[A run of rows]
———

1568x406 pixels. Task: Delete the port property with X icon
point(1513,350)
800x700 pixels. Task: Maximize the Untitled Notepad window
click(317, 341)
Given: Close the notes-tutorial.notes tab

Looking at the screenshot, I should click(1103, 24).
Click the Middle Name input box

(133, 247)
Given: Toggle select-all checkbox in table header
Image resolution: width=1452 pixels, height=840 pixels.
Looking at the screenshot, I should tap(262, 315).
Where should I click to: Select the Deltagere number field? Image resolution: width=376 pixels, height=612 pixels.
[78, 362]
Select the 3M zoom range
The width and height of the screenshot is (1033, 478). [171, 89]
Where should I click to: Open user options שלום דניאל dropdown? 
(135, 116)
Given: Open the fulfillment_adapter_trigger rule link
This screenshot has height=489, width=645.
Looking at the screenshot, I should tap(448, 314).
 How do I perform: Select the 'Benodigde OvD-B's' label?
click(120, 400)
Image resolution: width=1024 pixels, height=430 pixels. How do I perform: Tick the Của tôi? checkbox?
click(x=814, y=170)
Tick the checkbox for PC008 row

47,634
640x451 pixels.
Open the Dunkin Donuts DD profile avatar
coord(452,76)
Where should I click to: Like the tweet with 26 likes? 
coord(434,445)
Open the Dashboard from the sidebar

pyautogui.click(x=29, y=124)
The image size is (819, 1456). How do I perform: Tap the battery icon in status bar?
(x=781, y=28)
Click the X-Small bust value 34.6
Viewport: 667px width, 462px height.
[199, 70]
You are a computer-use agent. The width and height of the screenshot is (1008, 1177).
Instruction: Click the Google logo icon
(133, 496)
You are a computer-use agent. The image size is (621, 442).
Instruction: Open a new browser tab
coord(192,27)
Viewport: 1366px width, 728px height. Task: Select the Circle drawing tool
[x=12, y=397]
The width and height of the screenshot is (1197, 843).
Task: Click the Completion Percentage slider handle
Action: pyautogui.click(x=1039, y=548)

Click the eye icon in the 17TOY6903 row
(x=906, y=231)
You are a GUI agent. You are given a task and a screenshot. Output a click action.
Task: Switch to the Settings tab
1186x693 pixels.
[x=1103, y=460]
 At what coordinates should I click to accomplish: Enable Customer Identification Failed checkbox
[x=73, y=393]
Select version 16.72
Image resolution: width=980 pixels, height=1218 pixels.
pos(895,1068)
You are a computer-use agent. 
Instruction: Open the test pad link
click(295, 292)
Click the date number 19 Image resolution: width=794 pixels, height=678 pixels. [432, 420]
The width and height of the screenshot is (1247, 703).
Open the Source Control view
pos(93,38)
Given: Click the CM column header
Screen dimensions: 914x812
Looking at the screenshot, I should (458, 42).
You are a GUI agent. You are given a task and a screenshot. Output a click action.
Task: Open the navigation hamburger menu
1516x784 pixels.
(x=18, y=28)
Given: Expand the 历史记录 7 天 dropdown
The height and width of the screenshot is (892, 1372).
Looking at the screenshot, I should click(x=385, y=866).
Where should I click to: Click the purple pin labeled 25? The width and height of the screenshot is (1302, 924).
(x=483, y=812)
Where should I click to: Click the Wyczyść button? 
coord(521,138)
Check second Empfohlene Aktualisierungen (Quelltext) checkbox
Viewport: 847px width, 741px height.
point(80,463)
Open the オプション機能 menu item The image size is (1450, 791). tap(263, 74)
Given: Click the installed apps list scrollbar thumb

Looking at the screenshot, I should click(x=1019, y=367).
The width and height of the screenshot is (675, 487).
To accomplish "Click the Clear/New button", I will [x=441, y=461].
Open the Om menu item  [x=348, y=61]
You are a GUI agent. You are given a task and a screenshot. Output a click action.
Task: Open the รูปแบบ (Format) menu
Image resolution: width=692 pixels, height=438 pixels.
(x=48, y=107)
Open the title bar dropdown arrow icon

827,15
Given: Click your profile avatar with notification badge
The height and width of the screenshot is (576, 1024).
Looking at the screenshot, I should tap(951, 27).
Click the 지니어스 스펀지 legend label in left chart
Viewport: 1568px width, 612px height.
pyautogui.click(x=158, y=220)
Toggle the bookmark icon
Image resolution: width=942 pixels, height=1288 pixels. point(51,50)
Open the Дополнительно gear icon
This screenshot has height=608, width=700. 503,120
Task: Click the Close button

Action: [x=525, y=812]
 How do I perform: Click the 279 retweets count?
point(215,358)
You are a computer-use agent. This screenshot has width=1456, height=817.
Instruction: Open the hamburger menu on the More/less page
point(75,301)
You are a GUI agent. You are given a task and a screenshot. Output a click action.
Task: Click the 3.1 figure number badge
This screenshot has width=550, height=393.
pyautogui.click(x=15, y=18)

———

• [Directive]
Retype the rows from the start through the line containing "(x=906, y=231)", inclusive, with no changes.

• [Worked solution]
1568x406 pixels. Task: Delete the port property with X icon
point(1513,350)
800x700 pixels. Task: Maximize the Untitled Notepad window
click(317, 341)
Given: Close the notes-tutorial.notes tab

Looking at the screenshot, I should click(1103, 24).
Click the Middle Name input box

(133, 247)
Given: Toggle select-all checkbox in table header
Image resolution: width=1452 pixels, height=840 pixels.
Looking at the screenshot, I should tap(262, 315).
Where should I click to: Select the Deltagere number field? Image resolution: width=376 pixels, height=612 pixels.
[78, 362]
Select the 3M zoom range
The width and height of the screenshot is (1033, 478). [171, 89]
Where should I click to: Open user options שלום דניאל dropdown? 
(135, 116)
Given: Open the fulfillment_adapter_trigger rule link
This screenshot has height=489, width=645.
Looking at the screenshot, I should tap(448, 314).
 How do I perform: Select the 'Benodigde OvD-B's' label?
click(120, 400)
Image resolution: width=1024 pixels, height=430 pixels. How do I perform: Tick the Của tôi? checkbox?
click(x=814, y=170)
Tick the checkbox for PC008 row

47,634
640x451 pixels.
Open the Dunkin Donuts DD profile avatar
coord(452,76)
Where should I click to: Like the tweet with 26 likes? 
coord(434,445)
Open the Dashboard from the sidebar

pyautogui.click(x=29, y=124)
The image size is (819, 1456). How do I perform: Tap the battery icon in status bar?
(x=781, y=28)
Click the X-Small bust value 34.6
Viewport: 667px width, 462px height.
[199, 70]
You are a computer-use agent. The width and height of the screenshot is (1008, 1177).
Instruction: Click the Google logo icon
(133, 496)
You are a computer-use agent. The image size is (621, 442).
Instruction: Open a new browser tab
coord(192,27)
Viewport: 1366px width, 728px height. Task: Select the Circle drawing tool
[x=12, y=397]
The width and height of the screenshot is (1197, 843).
Task: Click the Completion Percentage slider handle
Action: pyautogui.click(x=1039, y=548)

Click the eye icon in the 17TOY6903 row
(x=906, y=231)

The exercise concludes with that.